Copy every line of the listing below character for character, changing nothing.

● ● ● ●

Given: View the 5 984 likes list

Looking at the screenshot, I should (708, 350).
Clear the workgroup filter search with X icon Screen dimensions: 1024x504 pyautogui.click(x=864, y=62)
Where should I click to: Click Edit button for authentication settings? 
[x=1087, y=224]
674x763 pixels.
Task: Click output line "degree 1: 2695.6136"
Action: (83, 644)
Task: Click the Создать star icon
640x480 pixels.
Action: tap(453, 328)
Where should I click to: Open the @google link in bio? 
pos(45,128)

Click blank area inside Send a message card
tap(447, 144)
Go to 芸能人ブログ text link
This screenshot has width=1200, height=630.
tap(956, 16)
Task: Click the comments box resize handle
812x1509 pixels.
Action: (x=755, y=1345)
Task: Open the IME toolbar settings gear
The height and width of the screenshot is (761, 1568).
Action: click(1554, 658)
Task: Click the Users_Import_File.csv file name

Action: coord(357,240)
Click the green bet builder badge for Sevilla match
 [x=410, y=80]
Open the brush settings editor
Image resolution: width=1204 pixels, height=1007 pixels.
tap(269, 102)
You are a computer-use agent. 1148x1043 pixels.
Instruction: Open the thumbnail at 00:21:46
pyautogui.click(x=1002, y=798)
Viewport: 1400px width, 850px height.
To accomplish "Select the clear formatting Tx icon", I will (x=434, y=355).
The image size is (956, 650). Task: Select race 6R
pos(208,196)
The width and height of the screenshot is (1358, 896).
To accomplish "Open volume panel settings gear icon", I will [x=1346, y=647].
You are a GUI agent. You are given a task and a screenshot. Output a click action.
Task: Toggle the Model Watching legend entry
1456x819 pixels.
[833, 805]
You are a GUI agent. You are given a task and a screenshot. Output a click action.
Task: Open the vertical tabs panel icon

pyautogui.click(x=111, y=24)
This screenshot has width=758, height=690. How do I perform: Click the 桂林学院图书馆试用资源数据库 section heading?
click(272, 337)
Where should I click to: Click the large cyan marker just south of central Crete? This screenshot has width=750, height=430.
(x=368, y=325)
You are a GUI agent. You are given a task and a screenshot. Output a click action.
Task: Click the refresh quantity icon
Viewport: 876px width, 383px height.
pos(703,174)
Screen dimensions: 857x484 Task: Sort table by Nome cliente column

● ● ● ●

--- Completed exercise ---
Given: View the 5 984 likes list

Looking at the screenshot, I should (708, 350).
Clear the workgroup filter search with X icon Screen dimensions: 1024x504 pyautogui.click(x=864, y=62)
Where should I click to: Click Edit button for authentication settings? 
[x=1087, y=224]
674x763 pixels.
Task: Click output line "degree 1: 2695.6136"
Action: (83, 644)
Task: Click the Создать star icon
640x480 pixels.
Action: tap(453, 328)
Where should I click to: Open the @google link in bio? 
pos(45,128)

Click blank area inside Send a message card
tap(447, 144)
Go to 芸能人ブログ text link
This screenshot has width=1200, height=630.
tap(956, 16)
Task: Click the comments box resize handle
812x1509 pixels.
Action: (x=755, y=1345)
Task: Open the IME toolbar settings gear
The height and width of the screenshot is (761, 1568).
Action: click(1554, 658)
Task: Click the Users_Import_File.csv file name

Action: coord(357,240)
Click the green bet builder badge for Sevilla match
 [x=410, y=80]
Open the brush settings editor
Image resolution: width=1204 pixels, height=1007 pixels.
tap(269, 102)
You are a computer-use agent. 1148x1043 pixels.
Instruction: Open the thumbnail at 00:21:46
pyautogui.click(x=1002, y=798)
Viewport: 1400px width, 850px height.
To accomplish "Select the clear formatting Tx icon", I will (x=434, y=355).
The image size is (956, 650). Task: Select race 6R
pos(208,196)
The width and height of the screenshot is (1358, 896).
To accomplish "Open volume panel settings gear icon", I will [x=1346, y=647].
You are a GUI agent. You are given a task and a screenshot. Output a click action.
Task: Toggle the Model Watching legend entry
1456x819 pixels.
[833, 805]
You are a GUI agent. You are given a task and a screenshot. Output a click action.
Task: Open the vertical tabs panel icon

pyautogui.click(x=111, y=24)
This screenshot has width=758, height=690. How do I perform: Click the 桂林学院图书馆试用资源数据库 section heading?
click(272, 337)
Where should I click to: Click the large cyan marker just south of central Crete? This screenshot has width=750, height=430.
(x=368, y=325)
You are a GUI agent. You are given a task and a screenshot. Output a click action.
Task: Click the refresh quantity icon
Viewport: 876px width, 383px height.
pos(703,174)
Screen dimensions: 857x484 Task: Sort table by Nome cliente column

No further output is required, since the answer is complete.